Diese Unterschiede machen die Wahl in Wehr zu einem spannenden Gradmesser für ein grundsätzliches Thema: Wie viel Wirtschaft braucht Politik – und wie viel Politik verträgt Wirtschaft?
Einschätzung
Die Diskussion in Wehr zeigt exemplarisch, dass reine Fachkenntnis in wirtschaftlichen Fragen kein Garant für gute Kommunalpolitik ist. Entscheidend ist, wie diese Kompetenz in den Dienst des Gemeinwohls gestellt wird.
Ein Bürgermeister, der wirtschaftlich denkt, aber ideologisch agiert, läuft Gefahr, betriebswirtschaftliche Logik über soziale Verantwortung zu stellen. Umgekehrt kann ein zu idealistisch handelnder Amtsinhaber Chancen für Standortentwicklung und Investitionen verpassen.

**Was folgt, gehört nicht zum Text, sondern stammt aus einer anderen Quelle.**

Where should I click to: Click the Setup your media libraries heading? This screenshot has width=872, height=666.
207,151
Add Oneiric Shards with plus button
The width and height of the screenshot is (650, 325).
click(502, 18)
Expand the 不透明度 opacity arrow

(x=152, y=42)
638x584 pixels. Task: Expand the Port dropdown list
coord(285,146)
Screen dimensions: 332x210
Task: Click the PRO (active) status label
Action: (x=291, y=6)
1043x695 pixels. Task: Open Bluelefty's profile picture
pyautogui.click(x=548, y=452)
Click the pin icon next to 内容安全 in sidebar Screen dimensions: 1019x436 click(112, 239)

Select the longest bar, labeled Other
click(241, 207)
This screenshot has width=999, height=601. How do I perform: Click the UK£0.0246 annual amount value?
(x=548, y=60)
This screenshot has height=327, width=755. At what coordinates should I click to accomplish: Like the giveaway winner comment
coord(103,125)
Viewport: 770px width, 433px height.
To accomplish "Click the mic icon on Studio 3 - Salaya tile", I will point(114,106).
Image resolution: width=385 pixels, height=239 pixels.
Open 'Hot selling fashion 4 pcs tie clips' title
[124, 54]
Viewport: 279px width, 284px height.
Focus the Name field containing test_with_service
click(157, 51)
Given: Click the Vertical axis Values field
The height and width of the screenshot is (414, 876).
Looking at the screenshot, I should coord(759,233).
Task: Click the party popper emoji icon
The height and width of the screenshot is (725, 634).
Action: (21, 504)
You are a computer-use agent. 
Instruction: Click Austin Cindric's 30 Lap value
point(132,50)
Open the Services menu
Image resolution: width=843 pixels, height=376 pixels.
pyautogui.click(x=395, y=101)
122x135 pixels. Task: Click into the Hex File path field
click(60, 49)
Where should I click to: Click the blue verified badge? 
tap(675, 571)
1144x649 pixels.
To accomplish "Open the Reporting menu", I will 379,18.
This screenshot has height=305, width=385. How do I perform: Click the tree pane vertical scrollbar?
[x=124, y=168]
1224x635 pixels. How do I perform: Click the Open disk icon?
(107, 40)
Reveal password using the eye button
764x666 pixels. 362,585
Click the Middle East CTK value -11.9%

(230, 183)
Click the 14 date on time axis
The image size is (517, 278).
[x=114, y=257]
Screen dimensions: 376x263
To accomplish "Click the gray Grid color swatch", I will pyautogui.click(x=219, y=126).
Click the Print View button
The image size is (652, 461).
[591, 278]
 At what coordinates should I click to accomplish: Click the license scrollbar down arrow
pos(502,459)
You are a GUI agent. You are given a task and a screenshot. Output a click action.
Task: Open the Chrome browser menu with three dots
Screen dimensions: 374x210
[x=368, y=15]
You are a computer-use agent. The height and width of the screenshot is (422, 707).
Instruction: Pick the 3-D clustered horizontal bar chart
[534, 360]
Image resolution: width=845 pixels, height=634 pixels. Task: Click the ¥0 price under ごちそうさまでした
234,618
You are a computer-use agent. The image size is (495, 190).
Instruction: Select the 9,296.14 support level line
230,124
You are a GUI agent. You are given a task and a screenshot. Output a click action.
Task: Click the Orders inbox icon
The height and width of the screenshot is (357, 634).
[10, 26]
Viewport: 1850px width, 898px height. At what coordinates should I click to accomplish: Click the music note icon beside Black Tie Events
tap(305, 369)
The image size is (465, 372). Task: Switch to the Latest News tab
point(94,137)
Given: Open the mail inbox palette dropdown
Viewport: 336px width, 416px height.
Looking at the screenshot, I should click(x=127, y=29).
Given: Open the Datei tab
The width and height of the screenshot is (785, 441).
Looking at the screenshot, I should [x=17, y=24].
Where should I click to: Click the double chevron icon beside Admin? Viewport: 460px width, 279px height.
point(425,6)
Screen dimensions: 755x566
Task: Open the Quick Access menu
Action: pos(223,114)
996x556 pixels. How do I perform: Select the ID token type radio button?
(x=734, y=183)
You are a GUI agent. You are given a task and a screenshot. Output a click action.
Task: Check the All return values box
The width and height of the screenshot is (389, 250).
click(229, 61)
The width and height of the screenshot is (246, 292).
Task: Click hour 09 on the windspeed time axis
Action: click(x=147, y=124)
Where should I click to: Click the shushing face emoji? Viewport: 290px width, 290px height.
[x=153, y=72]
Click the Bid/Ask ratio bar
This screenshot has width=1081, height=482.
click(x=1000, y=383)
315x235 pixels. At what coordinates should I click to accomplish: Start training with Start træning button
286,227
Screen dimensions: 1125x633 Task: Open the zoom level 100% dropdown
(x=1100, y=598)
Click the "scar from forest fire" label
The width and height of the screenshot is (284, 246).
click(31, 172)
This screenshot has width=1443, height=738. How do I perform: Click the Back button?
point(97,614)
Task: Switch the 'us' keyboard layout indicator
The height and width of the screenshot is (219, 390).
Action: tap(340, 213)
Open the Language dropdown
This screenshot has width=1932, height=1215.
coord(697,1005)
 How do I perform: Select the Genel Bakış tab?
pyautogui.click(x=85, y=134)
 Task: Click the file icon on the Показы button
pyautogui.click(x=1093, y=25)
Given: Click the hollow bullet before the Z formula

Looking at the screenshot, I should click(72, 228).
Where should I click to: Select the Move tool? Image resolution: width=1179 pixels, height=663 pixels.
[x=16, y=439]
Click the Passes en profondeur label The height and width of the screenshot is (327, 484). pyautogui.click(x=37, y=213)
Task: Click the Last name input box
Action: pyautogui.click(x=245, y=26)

Damit wird die Wahl auch zur Weichenstellung für den Führungsstil der kommenden Jahre: Wird wirtschaftliche Kompetenz als praktisches Werkzeug zur Problemlösung verstanden – oder als Profilierungsmerkmal im Wahlkampf?
Die Antwort darauf dürfte bestimmen, ob Wehr in Zukunft wirtschaftlich dynamischer, verwaltungstechnisch effizienter und zugleich sozial ausgewogen geführt wird.